Malgré tout, le CSSS n'a pas signalé la famille «parce que le lien avec les parents était bon». Son équipe a même contribué à convaincre la Direction de la protection de la jeunesse (DPJ) de ne pas retenir un signalement reçu en 2010, plusieurs mois avant le drame. Selon le rapport, les intervenants du CSSS ont assuré à la DPJ que les parents «collaboraient et fournissaient les soins requis aux enfants».
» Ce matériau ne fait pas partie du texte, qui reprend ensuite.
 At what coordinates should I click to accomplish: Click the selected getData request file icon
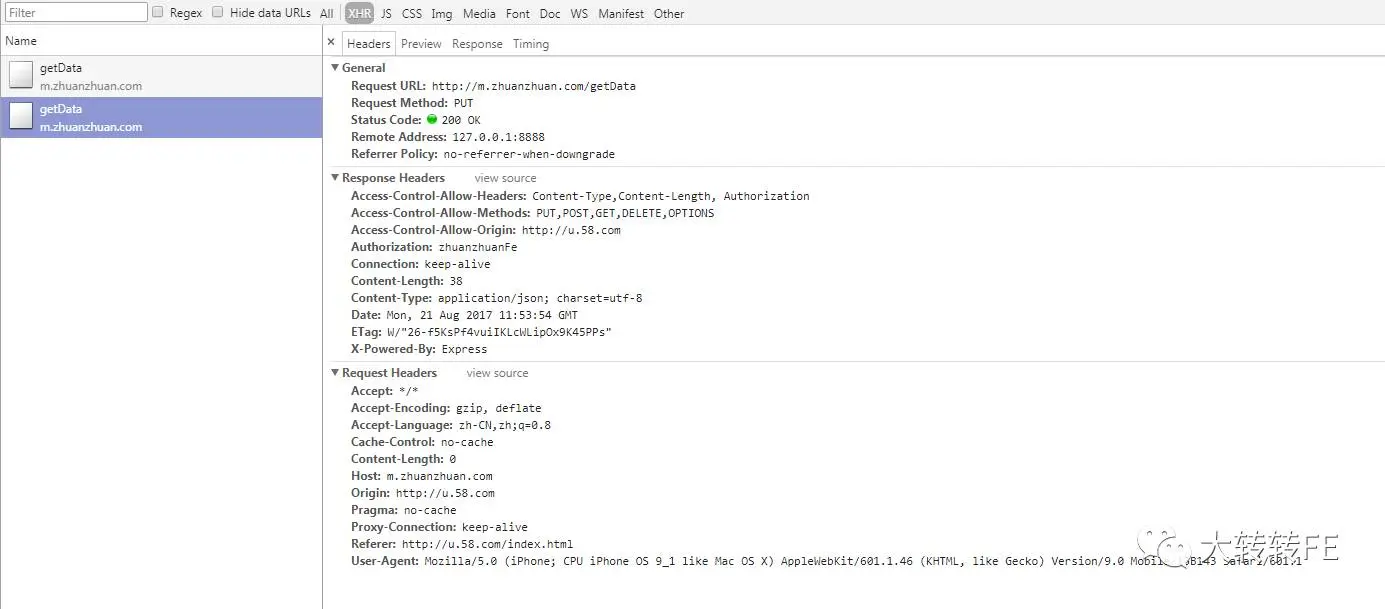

«Lorsque nous recevons un signalement, nous tenons toujours compte des ressources du milieu, qui sont considérées comme un élément de protection. Lorsque la famille est encadrée par des professionnels de CSSS, par exemple, explique Chantale Huot, porte-parole de la DPJ. Si un organisme nous dit que tout va bien, il se peut qu'on décide de rester en retrait. Il arrive aussi qu'on retienne le signalement quand même.»
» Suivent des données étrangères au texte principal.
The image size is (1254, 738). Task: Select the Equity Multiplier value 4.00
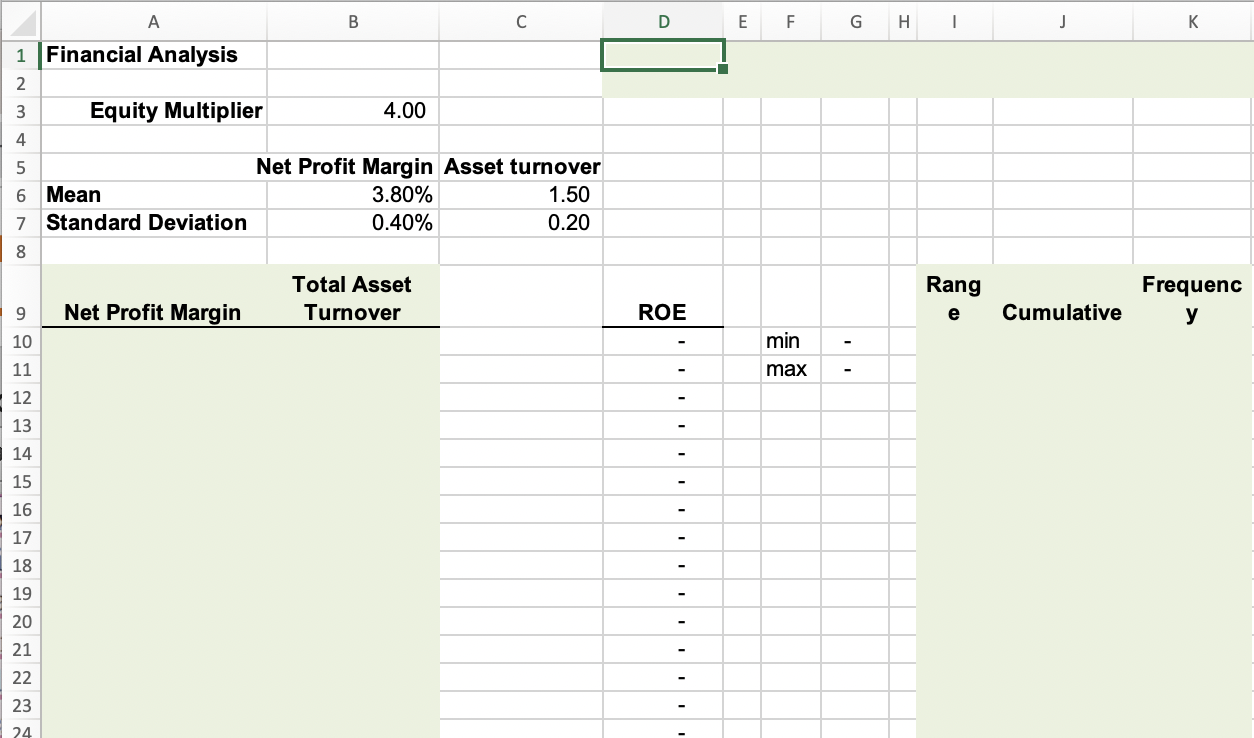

C'est ce qui est arrivé en décembre 2010, un mois avant que la petite ne soit transportée à l'hôpital dans un état neurovégétatif. La DPJ avait reçu un nouveau signalement d'un proche de la famille. On en faisait l'évaluation lorsque la petite a été asphyxiée. Il était trop tard.

Recommandations

Après une longue étude du cas, le Protecteur du citoyen est cinglant à l'endroit du CSSS. Il exprime de sérieux doutes quant à la compétence du personnel pour départager les situations à haut risque de celles qui ne le sont pas. «Les services offerts à la famille ne prenaient pas en compte le risque élevé pour la sécurité et le développement des nourrissons et des tout-petits», affirme le rapport, qui fait une longue série de recommandations. On y suggère notamment de revoir l'encadrement des intervenants en petite enfance et de leur offrir une formation adéquate pour leur permettre de reconnaître les risques auxquels sont exposés les jeunes enfants.

Au CSSS, on assure avoir adhéré à toutes les recommandations. «Elles sont en place à 98%», indique Véronique Dumont, conseillère en communication. Elle ajoute que son organisme a agi très vite dans la foulée de la tragédie. «C'est une situation très regrettable. On n'a pas attendu pour faire des corrections.»